Cook, along with Hirokazu Sawamura, is a leading candidate to take over as the Giants’ closer. His presence also gives the Yomiuri more depth until veteran reliever Scott Mathieson is ready to return.
He made his spring debut on Sunday at Tokyo Dome, retiring the top of the Tokyo Yakult Swallows’ lineup — Tomotaka Sakaguchi, former MLBer Norichika Aoki and possible future MLB player Tetsuto Yamada — in order on seven pitches.
“Everything came together well,” Giants manager Tatsunori Hara told reporters. “It was very good.”
Cook topped out at 153 kph during his outing. His fastball was a strength in North America and he’s using the spring to see how well it works in Japan.
“I do know that the game is different here, and I know I will have to make adjustments,” he said. “I don’t think there’s any way to plan really for how that will go. I’ll get out there and I’ll feel. If that’s not a strength here, then I’ll have to make an adjustment somewhere else.”
Cook and pitching coach Kazutomo Miyamoto may also make his changeup, which, according to Fangraphs, he thew 6.5 percent of the time in the majors, an increased part of his arsenal.
“(We) talked a little bit about my vision on my changeup and what the goal with the pitch is when I think about throwing it,” Cook said. “That’s helped me a lot. It’s a new pitch to me in the sense I want to try to throw it to right-handers more than I ever have.”
He began adjusting to the NPB ball before even arriving in Japan, with Yomiuri sending over a box after he signed.
“So I had time in the States to get accustomed to the little nuances that are different,” he said. “So far, everything pitch-wise feels great.”
As Cook adjusts to his new surroundings, he’ll get a blast from the past when the Mariners and Oakland A’s open the 2019 MLB season at Tokyo Dome.
Cook has played for both teams and was with the A’s when the same clubs began the 2012 season in Japan.
He’ll be on the opposing side against both when the Giants face the MLB clubs in exhibition games.
“How funny right? It’s pretty crazy how things work out like that,” he said.

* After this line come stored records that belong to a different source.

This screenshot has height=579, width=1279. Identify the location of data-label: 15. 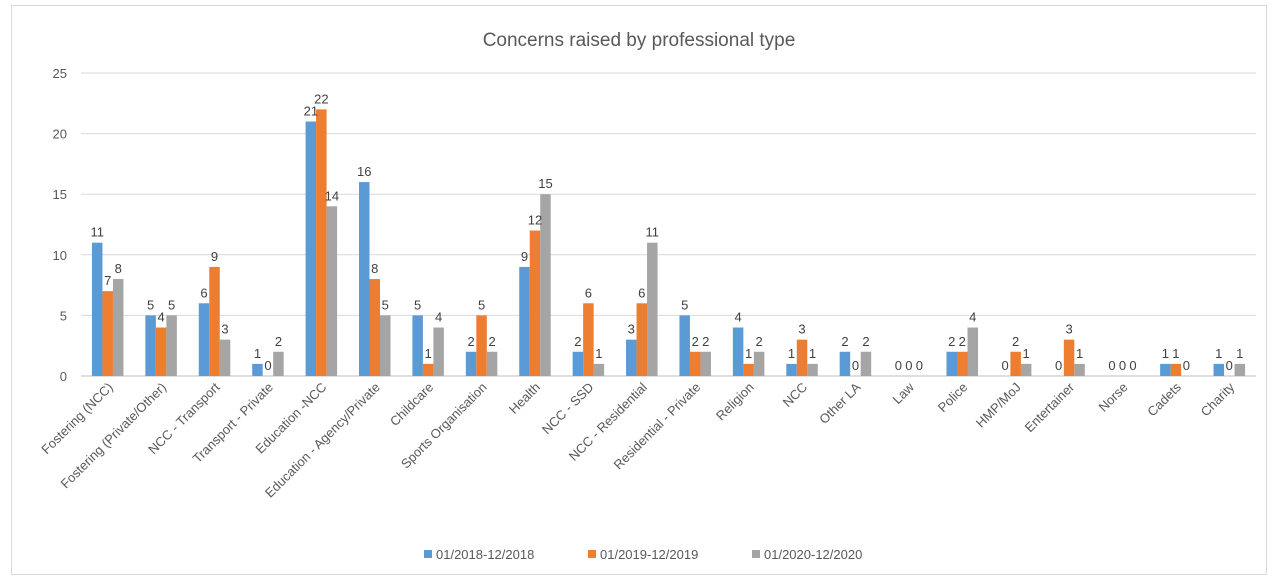
(545, 184).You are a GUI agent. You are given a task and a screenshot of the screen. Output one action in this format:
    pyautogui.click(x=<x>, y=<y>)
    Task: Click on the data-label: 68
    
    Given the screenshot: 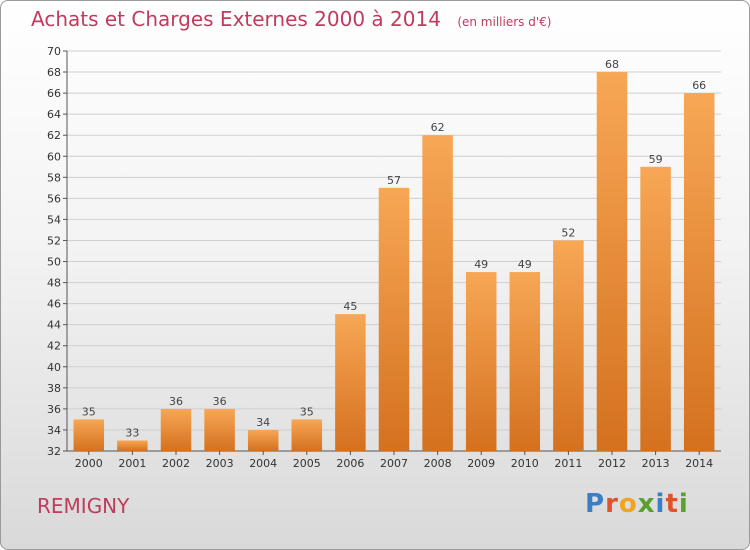 What is the action you would take?
    pyautogui.click(x=612, y=64)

That 2012 opener was the start of a big year for Cook. He made the All-Star team and finished with six wins, 14 saves and a 2.09 ERA in 73⅓ innings.
Cook remained with Oakland until being traded to the Red Sox during the 2015 season. He joined Seattle in 2016 but tore a lat muscle during the spring. He tore a hamstring while still on the mend and then tore his UCL pitching in a rehab game. He eventually underwent Tommy John surgery and had more issues complicate his return.

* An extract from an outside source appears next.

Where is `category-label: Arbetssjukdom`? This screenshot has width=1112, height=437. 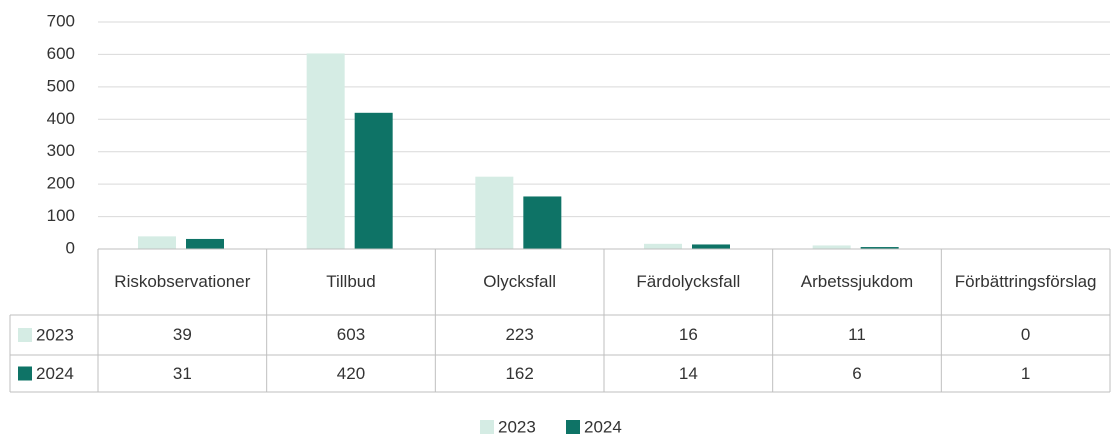 category-label: Arbetssjukdom is located at coordinates (857, 282).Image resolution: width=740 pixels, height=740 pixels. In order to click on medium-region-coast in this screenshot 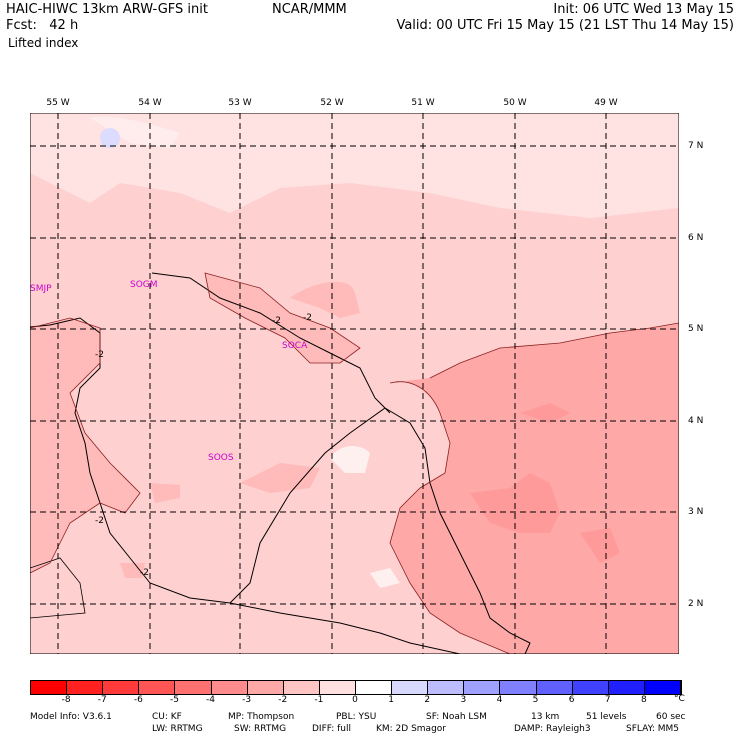, I will do `click(282, 318)`.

Cook finally made it back to the majors in 2018, making 19 appearances for the Mariners. Now he’s ready to start his next chapter.
“Because of not having the game for those two years, I really got to see what it felt like to miss it,” he said. “I couldn’t even watch baseball, because I would just be bummed that I wasn’t capable of playing.
“It’s a fresh start in terms of being in Japan, but it’s another baseball game and I’m just honored to be 31-years old and still be able to put on a uniform.”